Reproduce the material verbatim, starting at the line that contains "How do I perform: Launch" and continuing through the end of the material, with both ends included. Leave the pictures out of the output.

[Start of Input material]

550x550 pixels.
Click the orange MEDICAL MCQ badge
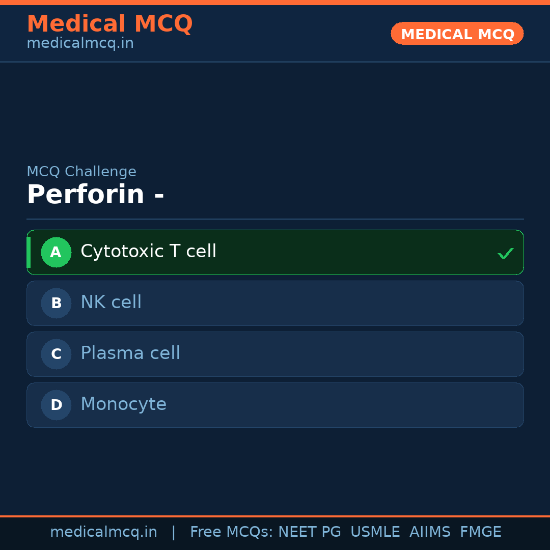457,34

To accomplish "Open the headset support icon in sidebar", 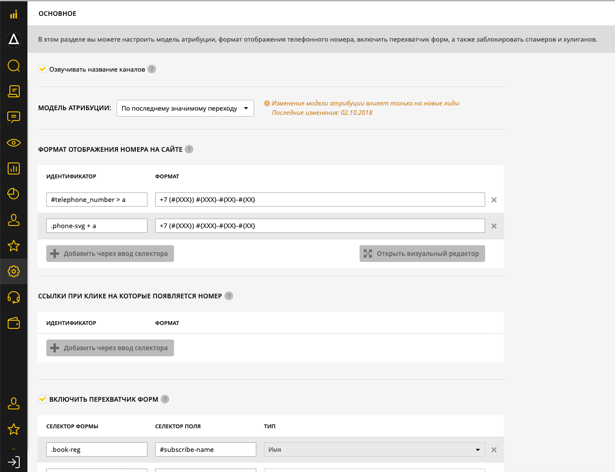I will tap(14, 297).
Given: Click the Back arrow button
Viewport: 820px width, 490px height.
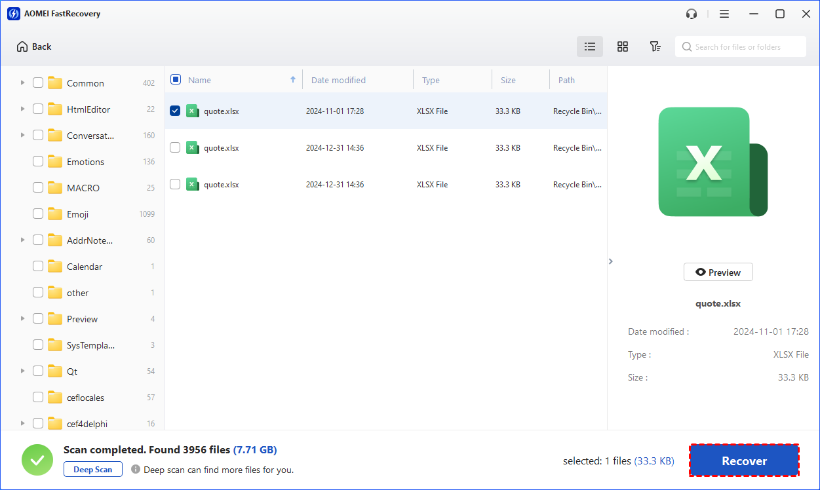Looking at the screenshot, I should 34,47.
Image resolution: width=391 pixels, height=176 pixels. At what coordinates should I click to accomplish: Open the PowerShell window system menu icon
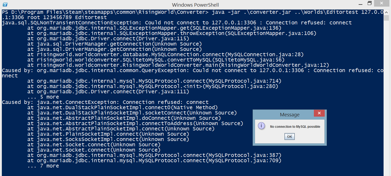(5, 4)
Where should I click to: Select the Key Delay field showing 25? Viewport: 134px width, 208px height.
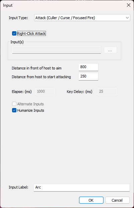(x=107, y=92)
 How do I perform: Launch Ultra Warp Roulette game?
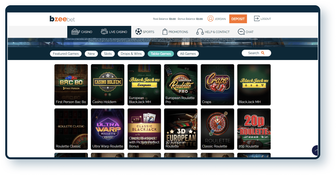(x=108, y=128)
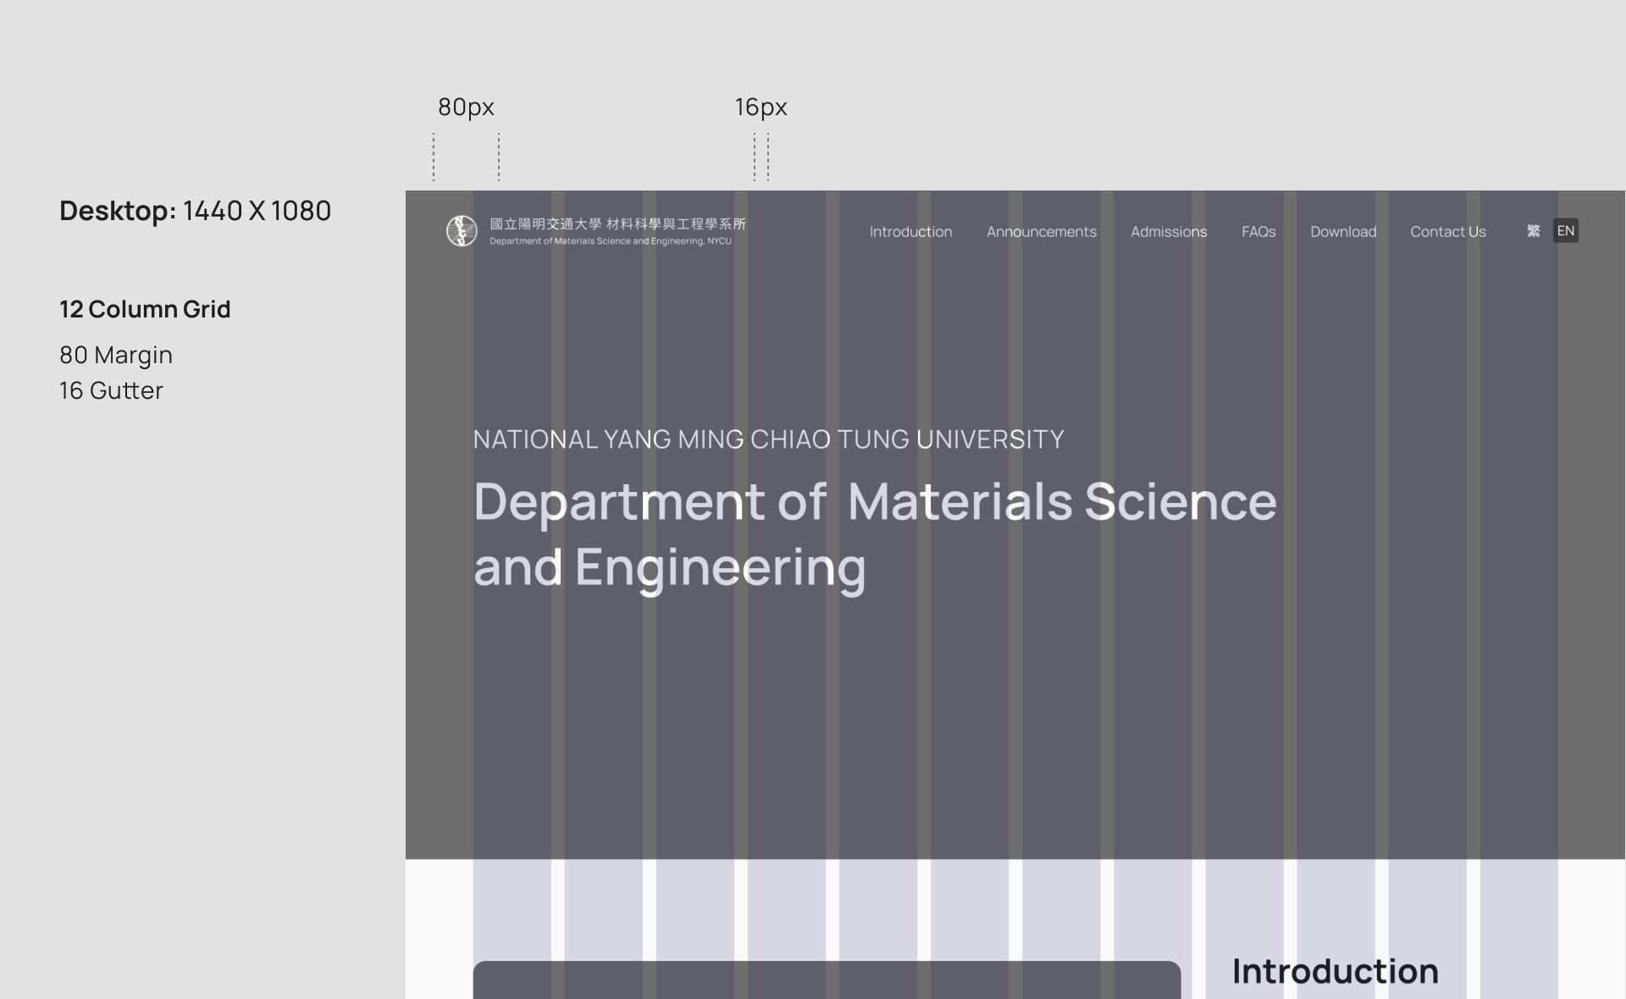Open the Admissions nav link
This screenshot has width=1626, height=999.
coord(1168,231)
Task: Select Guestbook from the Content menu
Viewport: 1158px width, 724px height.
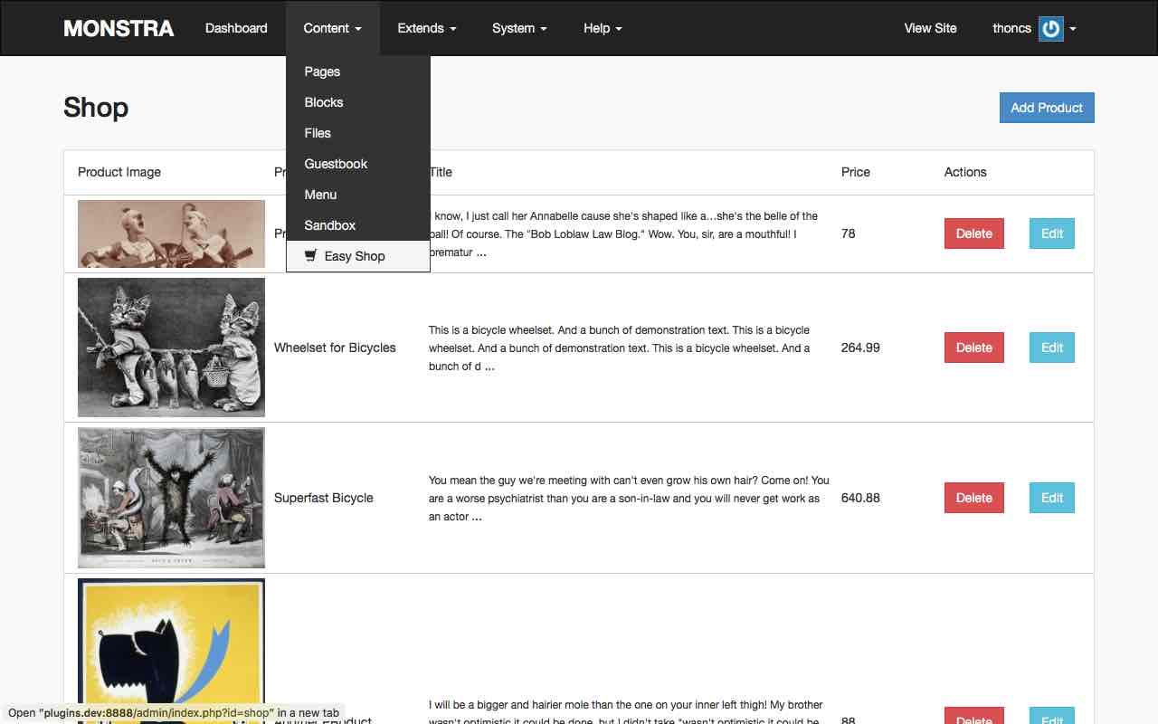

[End of Input material]

■ Expected output:
 How do I perform: Launch Ultra Warp Roulette game?
(x=108, y=128)
Open the Admissions nav link
This screenshot has width=1626, height=999.
coord(1168,231)
Task: Select Guestbook from the Content menu
Viewport: 1158px width, 724px height.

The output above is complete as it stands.